# [REQUIRED WORK]
Return the line containing "Where should I" together with every later line up to the end of the records, exactly and with no pictures; return nothing else.

--

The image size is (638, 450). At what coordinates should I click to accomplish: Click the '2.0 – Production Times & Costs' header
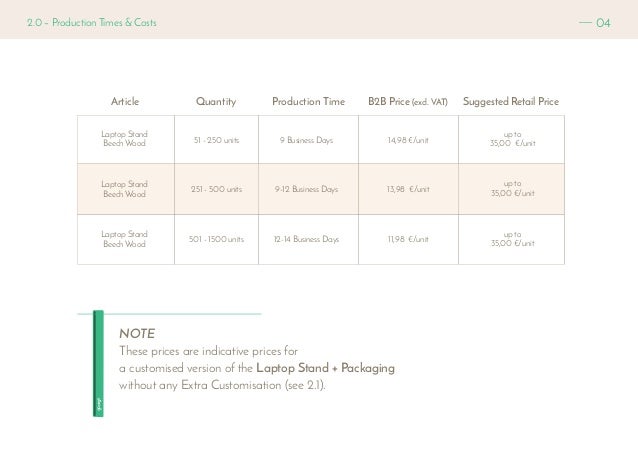[x=91, y=22]
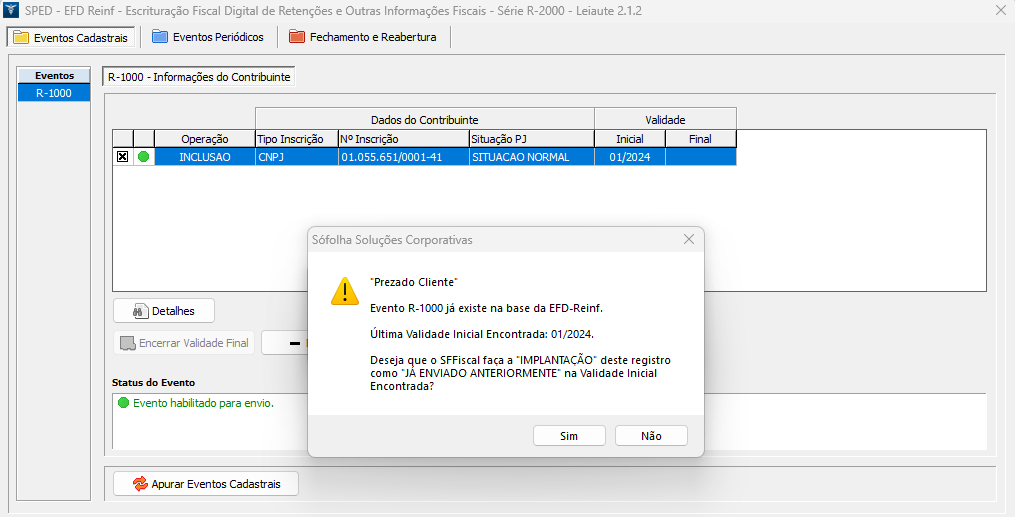Click the Situação PJ column header
The image size is (1015, 518).
pos(531,139)
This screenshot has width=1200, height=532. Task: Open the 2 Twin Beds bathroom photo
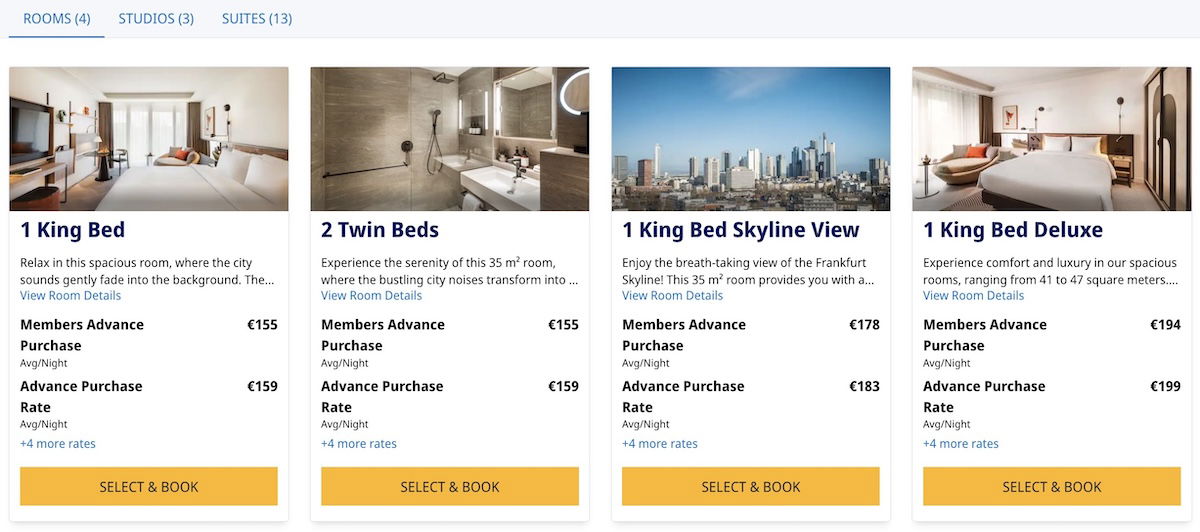click(450, 139)
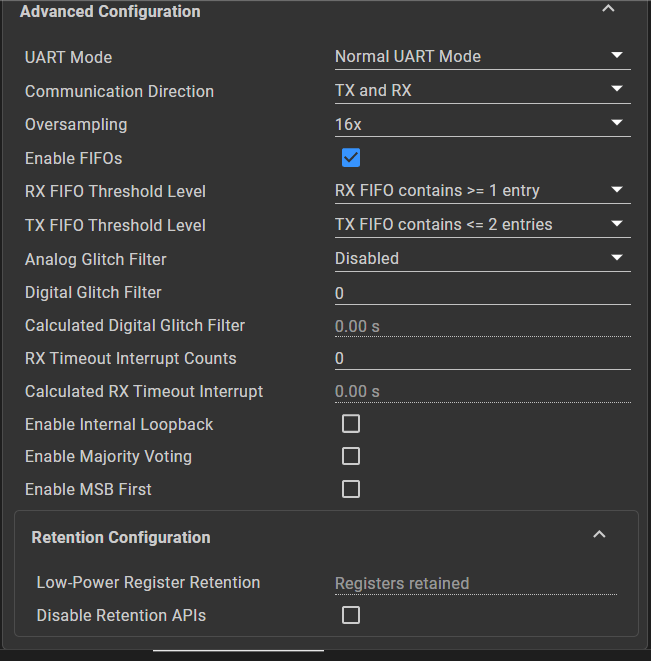This screenshot has width=651, height=661.
Task: Open the UART Mode dropdown
Action: 482,57
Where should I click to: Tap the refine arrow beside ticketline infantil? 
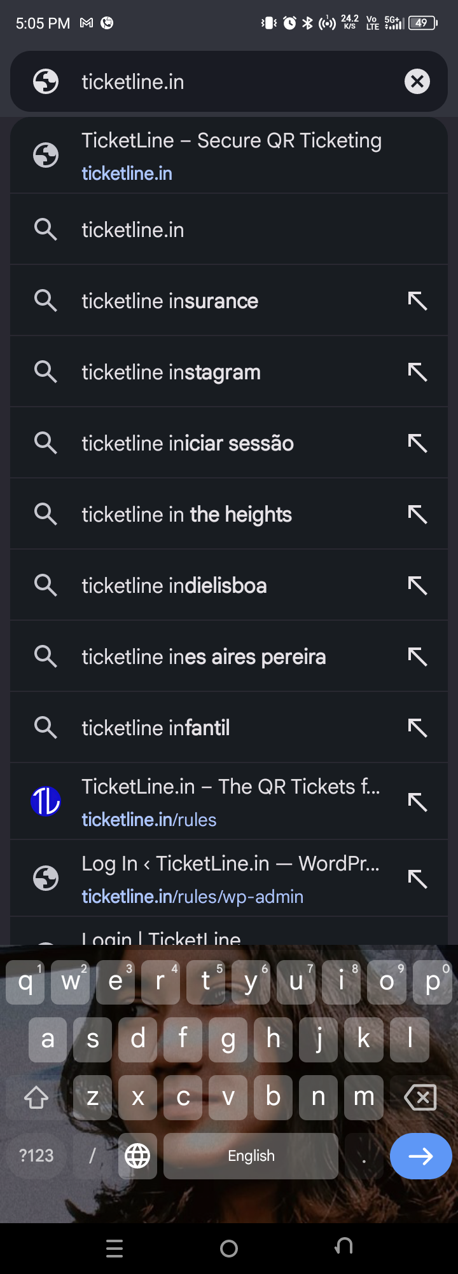click(x=417, y=728)
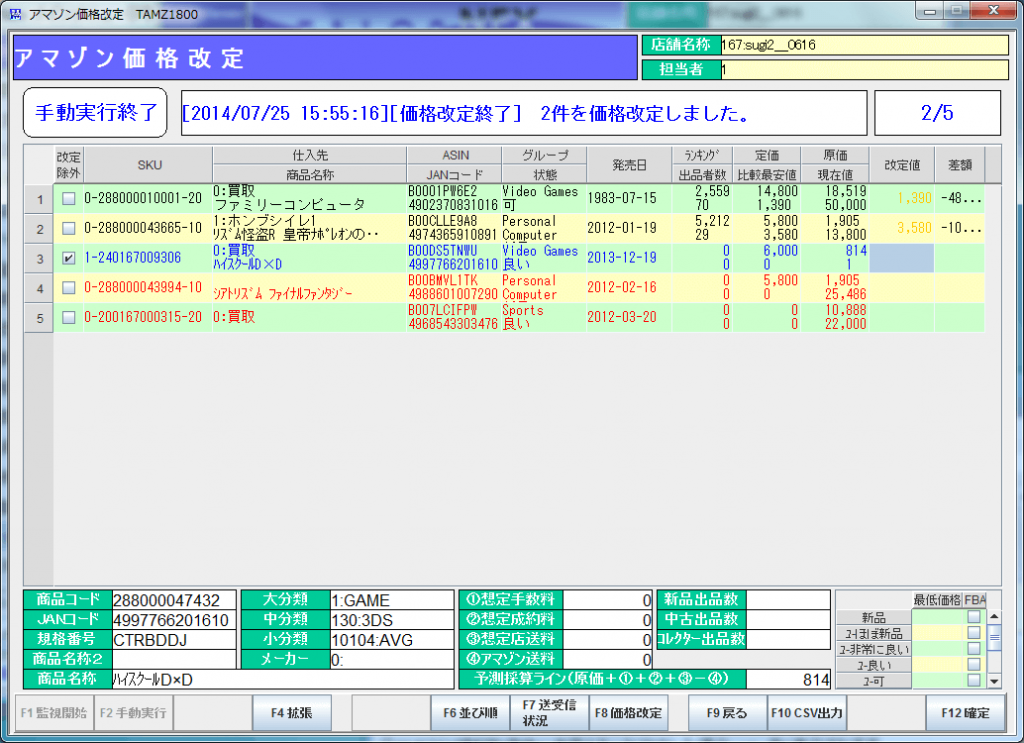Screen dimensions: 1024x743
Task: Click the 改定値 cell in row 3
Action: [901, 258]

--

# [SOLUTION]
Where should I click to: Tap the refine arrow beside ticketline infantil? 
click(x=417, y=728)
Screen dimensions: 1024x743
Task: Click the 改定値 cell in row 3
Action: [901, 258]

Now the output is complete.